Depending on previous student exposure to motion concepts and formulae, the teacher may need to provide an additional explanation of acceleration and how acceleration rates can be determined by examining changes in an objects’ velocity. Acceleration can be positive (an increase in velocity) or negative (a decrease in velocity). By definition, a change in velocity can also be related to a change in direction, but demonstrating that concept mathematically at this level through vectors is not yet appropriate. However, students should be conceptually aware of this aspect of acceleration.
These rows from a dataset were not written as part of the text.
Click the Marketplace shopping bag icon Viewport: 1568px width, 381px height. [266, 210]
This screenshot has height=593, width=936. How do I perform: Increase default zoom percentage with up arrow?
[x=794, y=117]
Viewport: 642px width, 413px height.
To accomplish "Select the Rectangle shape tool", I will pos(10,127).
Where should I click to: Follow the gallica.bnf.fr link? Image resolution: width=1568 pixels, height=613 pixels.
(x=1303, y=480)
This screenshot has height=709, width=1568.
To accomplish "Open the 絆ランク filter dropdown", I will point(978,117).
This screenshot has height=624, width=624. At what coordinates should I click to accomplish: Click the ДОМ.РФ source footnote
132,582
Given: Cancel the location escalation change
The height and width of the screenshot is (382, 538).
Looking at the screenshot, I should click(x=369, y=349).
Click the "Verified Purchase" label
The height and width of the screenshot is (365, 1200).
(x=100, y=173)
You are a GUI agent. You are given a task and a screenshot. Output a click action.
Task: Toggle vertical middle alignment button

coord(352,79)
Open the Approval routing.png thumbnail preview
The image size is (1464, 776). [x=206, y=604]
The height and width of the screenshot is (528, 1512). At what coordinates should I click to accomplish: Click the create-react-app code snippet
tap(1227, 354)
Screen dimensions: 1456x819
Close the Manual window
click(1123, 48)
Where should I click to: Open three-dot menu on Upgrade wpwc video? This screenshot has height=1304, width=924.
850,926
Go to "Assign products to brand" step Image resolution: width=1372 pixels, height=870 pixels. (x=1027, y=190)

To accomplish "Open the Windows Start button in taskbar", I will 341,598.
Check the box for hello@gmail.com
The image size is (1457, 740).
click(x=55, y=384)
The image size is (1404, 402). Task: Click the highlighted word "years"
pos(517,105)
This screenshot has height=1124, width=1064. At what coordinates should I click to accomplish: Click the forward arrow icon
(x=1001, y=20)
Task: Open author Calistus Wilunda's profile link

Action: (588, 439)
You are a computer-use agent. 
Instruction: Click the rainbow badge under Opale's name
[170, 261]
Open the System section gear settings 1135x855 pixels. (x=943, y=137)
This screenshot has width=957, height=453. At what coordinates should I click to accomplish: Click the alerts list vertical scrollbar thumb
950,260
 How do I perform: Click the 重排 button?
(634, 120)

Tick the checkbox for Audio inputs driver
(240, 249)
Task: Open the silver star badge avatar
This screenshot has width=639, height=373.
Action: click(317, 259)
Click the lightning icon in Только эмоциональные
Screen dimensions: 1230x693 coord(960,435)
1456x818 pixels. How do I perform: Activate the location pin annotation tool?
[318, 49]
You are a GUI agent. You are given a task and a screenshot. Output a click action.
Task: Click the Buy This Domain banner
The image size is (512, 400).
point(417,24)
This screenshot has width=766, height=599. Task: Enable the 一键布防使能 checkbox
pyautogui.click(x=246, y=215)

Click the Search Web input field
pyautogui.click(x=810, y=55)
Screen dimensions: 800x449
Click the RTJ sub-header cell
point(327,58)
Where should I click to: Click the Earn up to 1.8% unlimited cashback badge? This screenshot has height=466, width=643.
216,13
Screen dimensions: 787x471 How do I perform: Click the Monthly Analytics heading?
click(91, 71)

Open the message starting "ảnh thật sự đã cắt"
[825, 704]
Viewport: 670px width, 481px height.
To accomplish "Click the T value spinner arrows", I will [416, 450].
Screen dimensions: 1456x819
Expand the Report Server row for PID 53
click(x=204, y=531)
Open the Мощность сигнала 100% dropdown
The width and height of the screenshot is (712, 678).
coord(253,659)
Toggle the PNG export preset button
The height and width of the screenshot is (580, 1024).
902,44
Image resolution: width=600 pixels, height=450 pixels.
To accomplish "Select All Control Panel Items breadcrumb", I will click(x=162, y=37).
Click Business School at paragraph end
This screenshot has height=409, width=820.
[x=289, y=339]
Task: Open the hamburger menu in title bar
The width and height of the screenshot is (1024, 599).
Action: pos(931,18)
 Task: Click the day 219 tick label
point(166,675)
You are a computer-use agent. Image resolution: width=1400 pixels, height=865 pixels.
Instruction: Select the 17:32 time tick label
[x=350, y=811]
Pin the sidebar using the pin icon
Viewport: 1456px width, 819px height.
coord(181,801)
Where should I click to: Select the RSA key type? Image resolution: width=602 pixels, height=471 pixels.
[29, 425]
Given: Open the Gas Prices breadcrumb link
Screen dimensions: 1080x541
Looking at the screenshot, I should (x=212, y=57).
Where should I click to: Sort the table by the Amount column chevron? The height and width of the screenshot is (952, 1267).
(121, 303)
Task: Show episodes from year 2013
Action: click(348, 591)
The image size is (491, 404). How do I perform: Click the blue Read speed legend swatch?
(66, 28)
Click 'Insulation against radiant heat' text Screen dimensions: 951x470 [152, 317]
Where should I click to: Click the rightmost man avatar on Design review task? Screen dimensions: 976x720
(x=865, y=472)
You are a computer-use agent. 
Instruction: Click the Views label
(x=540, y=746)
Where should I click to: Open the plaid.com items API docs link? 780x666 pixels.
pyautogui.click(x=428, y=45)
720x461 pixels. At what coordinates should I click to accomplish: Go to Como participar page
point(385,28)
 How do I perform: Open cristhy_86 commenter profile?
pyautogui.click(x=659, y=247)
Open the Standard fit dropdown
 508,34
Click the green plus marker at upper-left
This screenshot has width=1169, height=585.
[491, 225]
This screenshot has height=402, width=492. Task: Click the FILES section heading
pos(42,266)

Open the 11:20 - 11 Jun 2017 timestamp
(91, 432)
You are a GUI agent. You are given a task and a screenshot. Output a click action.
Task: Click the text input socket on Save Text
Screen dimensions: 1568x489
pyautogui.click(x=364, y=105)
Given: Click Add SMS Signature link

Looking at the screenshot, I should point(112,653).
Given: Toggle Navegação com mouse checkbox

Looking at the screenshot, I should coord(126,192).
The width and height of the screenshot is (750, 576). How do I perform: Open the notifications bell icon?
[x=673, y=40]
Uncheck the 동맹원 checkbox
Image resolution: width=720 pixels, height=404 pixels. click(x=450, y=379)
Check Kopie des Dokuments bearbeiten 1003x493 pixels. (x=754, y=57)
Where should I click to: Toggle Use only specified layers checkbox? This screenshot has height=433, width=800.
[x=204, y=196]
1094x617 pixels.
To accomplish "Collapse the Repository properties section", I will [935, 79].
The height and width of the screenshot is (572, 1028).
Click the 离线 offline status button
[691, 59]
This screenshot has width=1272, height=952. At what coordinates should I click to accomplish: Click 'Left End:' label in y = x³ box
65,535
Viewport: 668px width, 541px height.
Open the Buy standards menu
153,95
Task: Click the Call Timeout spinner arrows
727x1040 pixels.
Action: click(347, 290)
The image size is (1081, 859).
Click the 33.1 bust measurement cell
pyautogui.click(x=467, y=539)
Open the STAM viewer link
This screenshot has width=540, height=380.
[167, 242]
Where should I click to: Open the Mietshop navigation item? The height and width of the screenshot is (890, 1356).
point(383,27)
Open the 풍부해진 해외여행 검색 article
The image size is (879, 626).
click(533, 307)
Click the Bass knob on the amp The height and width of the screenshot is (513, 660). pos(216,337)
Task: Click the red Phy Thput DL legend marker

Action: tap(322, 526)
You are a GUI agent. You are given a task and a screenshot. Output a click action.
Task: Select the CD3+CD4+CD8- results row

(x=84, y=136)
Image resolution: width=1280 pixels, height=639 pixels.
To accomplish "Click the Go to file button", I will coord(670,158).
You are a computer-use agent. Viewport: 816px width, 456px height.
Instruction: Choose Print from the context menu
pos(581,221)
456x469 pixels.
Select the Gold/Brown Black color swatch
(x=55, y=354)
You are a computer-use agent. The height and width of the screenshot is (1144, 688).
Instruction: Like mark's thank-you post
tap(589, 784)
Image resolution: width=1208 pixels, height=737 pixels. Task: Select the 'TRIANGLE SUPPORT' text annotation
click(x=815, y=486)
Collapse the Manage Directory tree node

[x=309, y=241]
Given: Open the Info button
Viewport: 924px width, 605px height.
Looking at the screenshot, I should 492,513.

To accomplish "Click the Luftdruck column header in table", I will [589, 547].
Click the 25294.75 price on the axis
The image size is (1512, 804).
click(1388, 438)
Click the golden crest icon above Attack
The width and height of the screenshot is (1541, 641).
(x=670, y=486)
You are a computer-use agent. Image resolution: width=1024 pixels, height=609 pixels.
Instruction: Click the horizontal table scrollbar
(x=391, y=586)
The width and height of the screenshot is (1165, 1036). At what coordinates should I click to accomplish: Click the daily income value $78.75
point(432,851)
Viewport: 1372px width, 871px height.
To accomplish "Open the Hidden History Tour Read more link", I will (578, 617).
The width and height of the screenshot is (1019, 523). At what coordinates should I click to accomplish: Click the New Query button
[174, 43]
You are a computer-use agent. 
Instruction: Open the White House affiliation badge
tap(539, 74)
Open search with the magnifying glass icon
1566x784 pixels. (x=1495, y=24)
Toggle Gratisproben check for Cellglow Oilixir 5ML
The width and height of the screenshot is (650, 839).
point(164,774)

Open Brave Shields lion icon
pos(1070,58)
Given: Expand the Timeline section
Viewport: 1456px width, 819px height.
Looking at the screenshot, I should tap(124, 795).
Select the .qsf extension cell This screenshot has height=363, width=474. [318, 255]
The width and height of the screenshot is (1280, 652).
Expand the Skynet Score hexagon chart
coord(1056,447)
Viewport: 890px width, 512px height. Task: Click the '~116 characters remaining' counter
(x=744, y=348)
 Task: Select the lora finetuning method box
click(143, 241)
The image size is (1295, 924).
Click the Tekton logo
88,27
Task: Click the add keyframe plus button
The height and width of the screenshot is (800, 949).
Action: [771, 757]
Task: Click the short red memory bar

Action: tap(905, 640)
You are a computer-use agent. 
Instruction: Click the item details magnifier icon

Students should then use the d-t graph to generate the needed information for the velocity-time graph using the distance/time formula or the slope formula. After graphing this data, students should answer guided questions about the visual representation of the data, such as:

- During line segment AC, was the driver experiencing positive acceleration (velocity changes at an increasing rate), negative acceleration (velocity changes at a decreasing rate), or constant acceleration (velocity changes at a constant rate)?
- How does the slope of the line demonstrate this?
- How does constant acceleration on this v-t graph differ from the same graph segment of constant acceleration on the d-t graph?
- How is positive acceleration on this v-t graph similar to/different from the same graph segment of increasing speed on the d-t graph?
- How is negative acceleration on this v-t graph different from the same graph segment of decreasing speed on the d-t graph?

# Stage 3: Evaluate

Using the Format for Customer Driving Habits Report, students should explain to the customer the purpose of each of the two graphs and how each represents the data gathered from his/her vehicle’s diagnostic port. Provide each student with a copy of the Driving Habits Report rubric, which should include the following elements:

- the purpose of a distance-time graph
- an overview of the different line slopes and what they represent
- at least three specific data points and what they mean about the driver’s habits to further elaborate on the overview
- the purpose of a velocity-time graph
- an overview of the different line slopes and what they represent
- at least three specific data points and what they mean about the driver’s habits to further elaborate on the overview

**Teacher Notes:** The teacher can further elaborate on this real-world task by providing an “exemplary” driver’s set of graphs that show slower acceleration rates, slower deceleration rates, a lower rate of constant speed that would be more likely to be in accordance with posted speed limits, etc. and ensure that the customer’s data points were inconsistent in these areas. The rubric should then be adjusted to include advice to the driver on how to change his/her driving habits to improve his/her insurance rate because of the decreased risk associated with him/her.